_GOAL OF THE EXERCISE_:
Every word of every entry must be retyped exactly.

_MATERIAL SHOWN_:
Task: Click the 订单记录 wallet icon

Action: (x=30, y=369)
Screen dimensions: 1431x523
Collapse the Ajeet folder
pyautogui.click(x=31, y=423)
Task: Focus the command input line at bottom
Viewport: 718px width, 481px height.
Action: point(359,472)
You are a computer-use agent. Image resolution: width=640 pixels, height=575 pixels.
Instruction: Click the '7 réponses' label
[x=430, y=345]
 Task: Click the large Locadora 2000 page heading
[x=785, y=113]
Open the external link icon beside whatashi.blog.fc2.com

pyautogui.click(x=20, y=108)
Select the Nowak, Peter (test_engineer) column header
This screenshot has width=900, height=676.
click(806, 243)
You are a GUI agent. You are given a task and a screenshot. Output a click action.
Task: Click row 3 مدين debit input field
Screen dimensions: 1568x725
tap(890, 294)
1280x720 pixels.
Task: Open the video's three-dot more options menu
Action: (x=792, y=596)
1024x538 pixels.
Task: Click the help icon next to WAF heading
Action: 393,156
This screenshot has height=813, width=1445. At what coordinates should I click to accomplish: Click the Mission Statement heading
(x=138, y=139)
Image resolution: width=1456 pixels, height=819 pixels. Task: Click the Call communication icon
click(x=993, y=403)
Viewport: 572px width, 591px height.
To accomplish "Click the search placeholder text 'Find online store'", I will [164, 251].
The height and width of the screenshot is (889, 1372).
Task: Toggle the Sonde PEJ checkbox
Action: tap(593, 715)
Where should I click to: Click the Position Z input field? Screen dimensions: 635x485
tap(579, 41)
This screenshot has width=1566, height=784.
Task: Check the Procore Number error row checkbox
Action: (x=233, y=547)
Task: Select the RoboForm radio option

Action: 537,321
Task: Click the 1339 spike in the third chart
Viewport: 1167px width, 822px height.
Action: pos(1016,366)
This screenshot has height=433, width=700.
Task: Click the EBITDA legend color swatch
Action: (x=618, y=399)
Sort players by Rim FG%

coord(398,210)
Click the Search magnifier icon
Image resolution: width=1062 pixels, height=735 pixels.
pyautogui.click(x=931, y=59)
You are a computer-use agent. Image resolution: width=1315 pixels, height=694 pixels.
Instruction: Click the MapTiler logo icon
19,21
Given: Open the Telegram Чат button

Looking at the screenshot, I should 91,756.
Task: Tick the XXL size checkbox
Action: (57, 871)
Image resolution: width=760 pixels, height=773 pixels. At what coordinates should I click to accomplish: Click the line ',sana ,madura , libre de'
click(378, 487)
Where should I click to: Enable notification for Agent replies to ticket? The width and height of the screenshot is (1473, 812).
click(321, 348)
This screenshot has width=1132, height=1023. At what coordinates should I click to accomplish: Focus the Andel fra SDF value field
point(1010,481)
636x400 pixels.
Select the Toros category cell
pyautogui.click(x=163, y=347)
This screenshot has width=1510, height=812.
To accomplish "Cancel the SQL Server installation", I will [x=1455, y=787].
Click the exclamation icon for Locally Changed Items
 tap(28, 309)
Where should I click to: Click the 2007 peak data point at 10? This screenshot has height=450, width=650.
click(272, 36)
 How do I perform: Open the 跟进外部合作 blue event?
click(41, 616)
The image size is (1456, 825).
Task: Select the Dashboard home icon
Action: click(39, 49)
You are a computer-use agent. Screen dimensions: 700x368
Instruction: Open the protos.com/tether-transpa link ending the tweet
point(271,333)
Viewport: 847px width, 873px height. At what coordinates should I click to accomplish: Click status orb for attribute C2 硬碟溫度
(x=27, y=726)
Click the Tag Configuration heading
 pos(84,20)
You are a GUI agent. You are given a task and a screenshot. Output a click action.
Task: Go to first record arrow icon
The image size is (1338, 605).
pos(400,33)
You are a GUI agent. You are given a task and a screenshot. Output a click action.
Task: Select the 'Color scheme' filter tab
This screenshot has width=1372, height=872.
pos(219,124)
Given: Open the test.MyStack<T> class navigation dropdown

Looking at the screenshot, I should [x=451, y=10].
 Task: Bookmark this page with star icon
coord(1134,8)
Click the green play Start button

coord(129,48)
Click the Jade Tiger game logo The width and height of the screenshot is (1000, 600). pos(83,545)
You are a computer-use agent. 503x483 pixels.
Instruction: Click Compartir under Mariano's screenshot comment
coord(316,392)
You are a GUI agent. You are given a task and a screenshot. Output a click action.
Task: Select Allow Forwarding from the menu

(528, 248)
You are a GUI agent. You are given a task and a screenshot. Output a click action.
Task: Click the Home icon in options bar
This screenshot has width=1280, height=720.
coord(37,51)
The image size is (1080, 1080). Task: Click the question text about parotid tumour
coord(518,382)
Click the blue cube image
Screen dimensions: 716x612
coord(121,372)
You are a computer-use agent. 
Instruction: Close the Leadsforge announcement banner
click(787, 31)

_REPLY TO THE EXERCISE_:
Task: Click the 订单记录 wallet icon

Action: (x=30, y=369)
Screen dimensions: 1431x523
Collapse the Ajeet folder
pyautogui.click(x=31, y=423)
Task: Focus the command input line at bottom
Viewport: 718px width, 481px height.
Action: point(359,472)
You are a computer-use agent. Image resolution: width=640 pixels, height=575 pixels.
Instruction: Click the '7 réponses' label
[x=430, y=345]
 Task: Click the large Locadora 2000 page heading
[x=785, y=113]
Open the external link icon beside whatashi.blog.fc2.com

pyautogui.click(x=20, y=108)
Select the Nowak, Peter (test_engineer) column header
This screenshot has width=900, height=676.
click(806, 243)
You are a GUI agent. You are given a task and a screenshot. Output a click action.
Task: Click row 3 مدين debit input field
Screen dimensions: 1568x725
tap(890, 294)
1280x720 pixels.
Task: Open the video's three-dot more options menu
Action: (x=792, y=596)
1024x538 pixels.
Task: Click the help icon next to WAF heading
Action: 393,156
This screenshot has height=813, width=1445. At what coordinates should I click to accomplish: Click the Mission Statement heading
(x=138, y=139)
Image resolution: width=1456 pixels, height=819 pixels. Task: Click the Call communication icon
click(x=993, y=403)
Viewport: 572px width, 591px height.
To accomplish "Click the search placeholder text 'Find online store'", I will [164, 251].
The height and width of the screenshot is (889, 1372).
Task: Toggle the Sonde PEJ checkbox
Action: tap(593, 715)
Where should I click to: Click the Position Z input field? Screen dimensions: 635x485
tap(579, 41)
This screenshot has width=1566, height=784.
Task: Check the Procore Number error row checkbox
Action: (x=233, y=547)
Task: Select the RoboForm radio option

Action: 537,321
Task: Click the 1339 spike in the third chart
Viewport: 1167px width, 822px height.
Action: pos(1016,366)
This screenshot has height=433, width=700.
Task: Click the EBITDA legend color swatch
Action: (x=618, y=399)
Sort players by Rim FG%

coord(398,210)
Click the Search magnifier icon
Image resolution: width=1062 pixels, height=735 pixels.
pyautogui.click(x=931, y=59)
You are a computer-use agent. Image resolution: width=1315 pixels, height=694 pixels.
Instruction: Click the MapTiler logo icon
19,21
Given: Open the Telegram Чат button

Looking at the screenshot, I should 91,756.
Task: Tick the XXL size checkbox
Action: (57, 871)
Image resolution: width=760 pixels, height=773 pixels. At what coordinates should I click to accomplish: Click the line ',sana ,madura , libre de'
click(378, 487)
Where should I click to: Enable notification for Agent replies to ticket? The width and height of the screenshot is (1473, 812).
click(321, 348)
This screenshot has width=1132, height=1023. At what coordinates should I click to accomplish: Focus the Andel fra SDF value field
point(1010,481)
636x400 pixels.
Select the Toros category cell
pyautogui.click(x=163, y=347)
This screenshot has width=1510, height=812.
To accomplish "Cancel the SQL Server installation", I will [x=1455, y=787].
Click the exclamation icon for Locally Changed Items
 tap(28, 309)
Where should I click to: Click the 2007 peak data point at 10? This screenshot has height=450, width=650.
click(272, 36)
 How do I perform: Open the 跟进外部合作 blue event?
click(41, 616)
The image size is (1456, 825).
Task: Select the Dashboard home icon
Action: click(39, 49)
You are a computer-use agent. Screen dimensions: 700x368
Instruction: Open the protos.com/tether-transpa link ending the tweet
point(271,333)
Viewport: 847px width, 873px height. At what coordinates should I click to accomplish: Click status orb for attribute C2 硬碟溫度
(x=27, y=726)
Click the Tag Configuration heading
 pos(84,20)
You are a GUI agent. You are given a task and a screenshot. Output a click action.
Task: Go to first record arrow icon
The image size is (1338, 605).
pos(400,33)
You are a GUI agent. You are given a task and a screenshot. Output a click action.
Task: Select the 'Color scheme' filter tab
This screenshot has width=1372, height=872.
pos(219,124)
Given: Open the test.MyStack<T> class navigation dropdown

Looking at the screenshot, I should [x=451, y=10].
 Task: Bookmark this page with star icon
coord(1134,8)
Click the green play Start button

coord(129,48)
Click the Jade Tiger game logo The width and height of the screenshot is (1000, 600). pos(83,545)
You are a computer-use agent. 503x483 pixels.
Instruction: Click Compartir under Mariano's screenshot comment
coord(316,392)
You are a GUI agent. You are given a task and a screenshot. Output a click action.
Task: Select Allow Forwarding from the menu

(528, 248)
You are a GUI agent. You are given a task and a screenshot. Output a click action.
Task: Click the Home icon in options bar
This screenshot has width=1280, height=720.
coord(37,51)
The image size is (1080, 1080). Task: Click the question text about parotid tumour
coord(518,382)
Click the blue cube image
Screen dimensions: 716x612
coord(121,372)
You are a computer-use agent. 
Instruction: Close the Leadsforge announcement banner
click(787, 31)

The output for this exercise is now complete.